A decrease in the enrollee hospitals’ acquisition costs for drugs such as chemotherapies made the costly oncology services more affordable, the analysis suggested.

Still, the newly enrolled 340B hospitals were also most likely to launch oncology services if they were located in Medicaid-expansion states or in areas with a relatively low percentage of uninsured patients. In fact, the researchers noted that, regardless of 340B enrollments, rural hospitals were less likely to add oncology services if they were located in less affluent counties.

Thus, “Policies and programs beyond the 340B program may be necessary to reduce barriers and expand oncology services to the most socioeconomically vulnerable rural areas,” the researchers concluded.

Key findings from the study included:

  • 72 (16.9 percent) of 426 rural hospitals added oncology services after 340B enrollment.
  • After three years in the 340B program, rural hospitals were 8.4 percent more likely to offer oncology services versus non-participants; after six years, 14.5 percent more likely. 
  • Medicaid expansion increased the probability of adding oncology services by 7.6 percent.
  • New 340B enrollees that added oncology services more likely than those that did not happen to be nonprofit (79 percent versus 52 percent) and in a Medicaid-expansion state (72 percent versus 52 percent).
  • New 340B enrollees that added oncology services were more likely to be in counties with lower uninsured rates (mean, 17 percent versus 19 percent), and less likely to be designated a critical access hospital (61 percent versus 85 percent).

AJMC study

Neal Masia, leader of drug industry consultancy Health Capital Group, and Farai Kuwonza, research fellow at Boston University, conducted the study published in AJMC. Masia formerly was Pfizer’s chief economist.

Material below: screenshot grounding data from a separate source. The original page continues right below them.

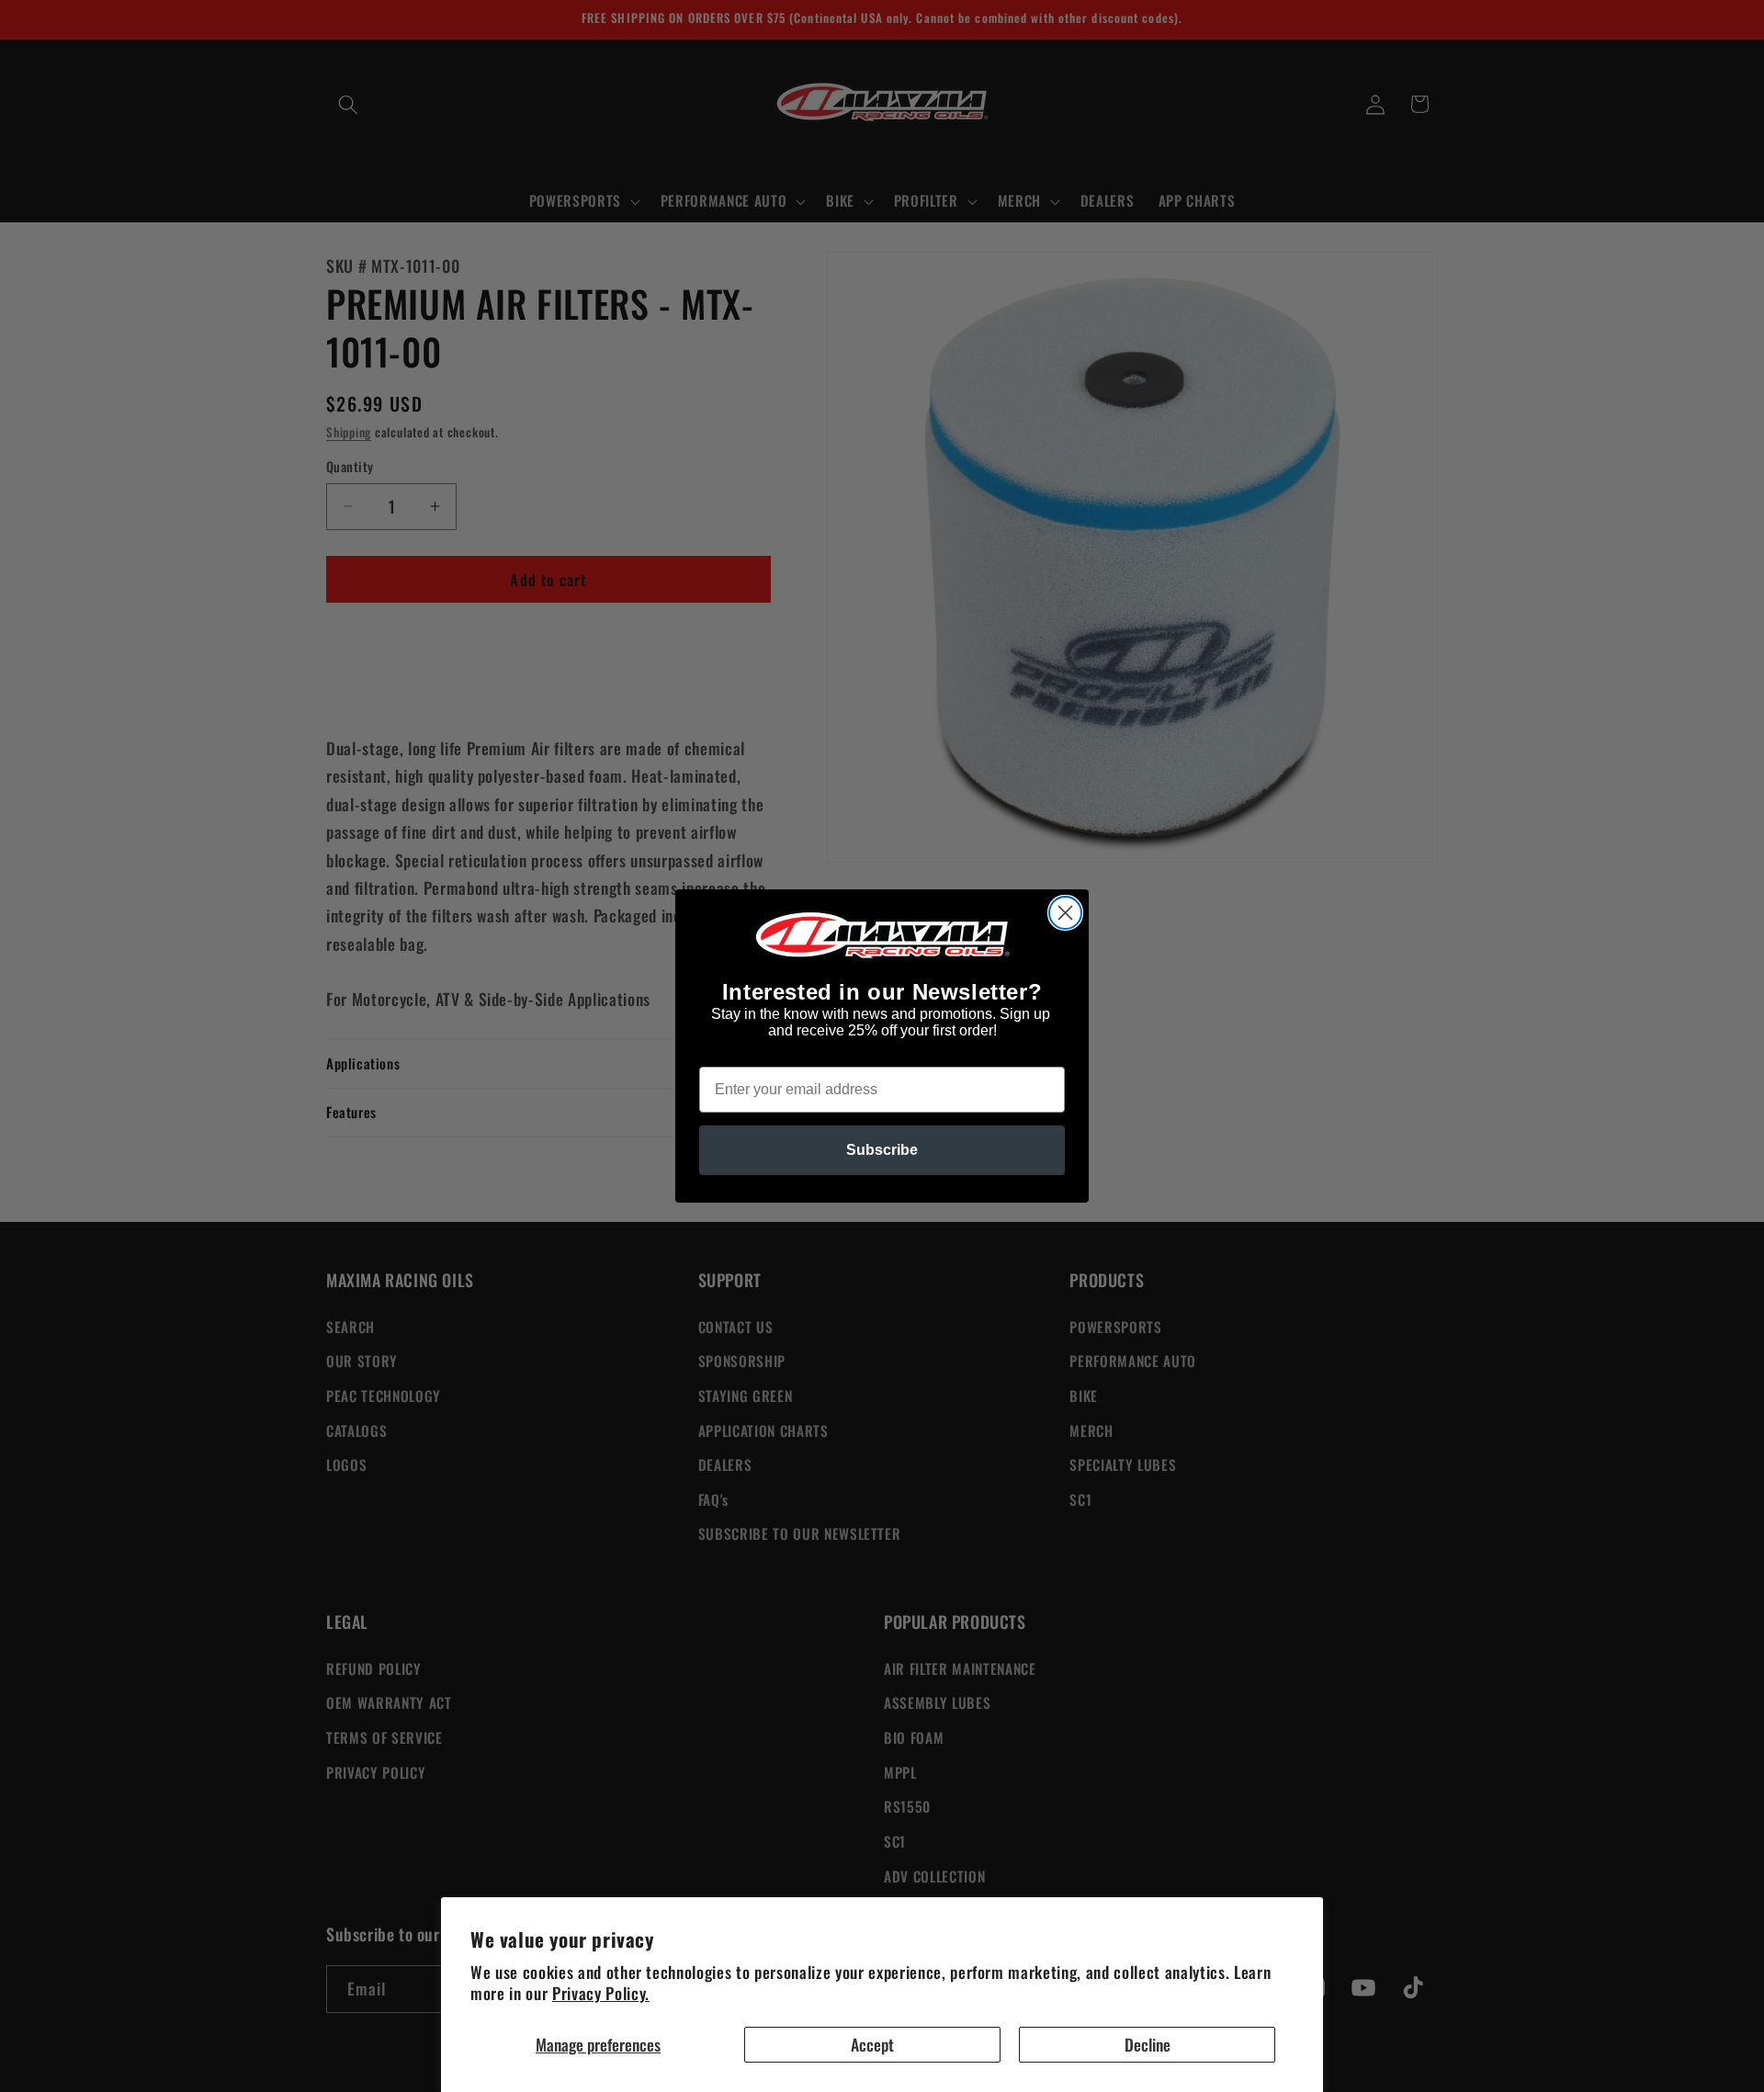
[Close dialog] (1065, 913)
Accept (872, 2044)
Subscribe (882, 1150)
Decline (1147, 2044)
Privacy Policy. (601, 1993)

“It is of great interest to policy makers to understand where [contract pharmacies]—for-profit entities, largely—fit into the 340B ecosystem, particularly because they retain an unknown but likely very significant portion of the 340B profits,” the researchers said.

The study found that, on average, median income in the contract pharmacy’s location—or zip code tabulation area (ZCTA)—is about 35% higher than that in the 340B entity’s location.

The analysis, focused on 90,000 pairs of covered entities and contract pharmacies, showed that in 2019, 340B-covered entities contracted with pharmacies in ZCTAs with incomes 25%-30% higher on average than in the covered entity’s ZCTA.

“We find that in 2019, both hospitals and grantees used [contract pharmacies] to generate income, but generally they do not appear to contract with pharmacies located in neighborhoods where low-income patients are likeliest to live,” the researchers said. Given these findings, “Policy makers may seek changes to the program to ensure that 340B profits find their way to patients directly—for example, by limiting the profit participation of the pharmacies themselves,” they said.

There was no major distinction between hospitals and federal grantees, which “suggests that the large, for-profit [contract pharmacies] themselves may be the primary driver of [contract pharmacy] location, raising important questions for policymakers,” the researchers said.

The analysis further showed:

  • In 64 percent of the contract pharmacy arrangements overall, the contract pharmacy’s ZCTA median income was higher than that of the covered entity.
  • About 72 percent of the contract pharmacy arrangements cover fewer than 100 miles, and within that group, the contract pharmacy’s ZCTA median income was about 27 percent higher.
  • In over half of the contract pharmacy arrangements, the contract pharmacy’s ZCTA median income was more than 20 percent higher.
  • In over 90 percent of contract pharmacy arrangements, the contract pharmacy and covered entity are in different ZCTAs (89 percent for hospitals, 91 percent for grantees).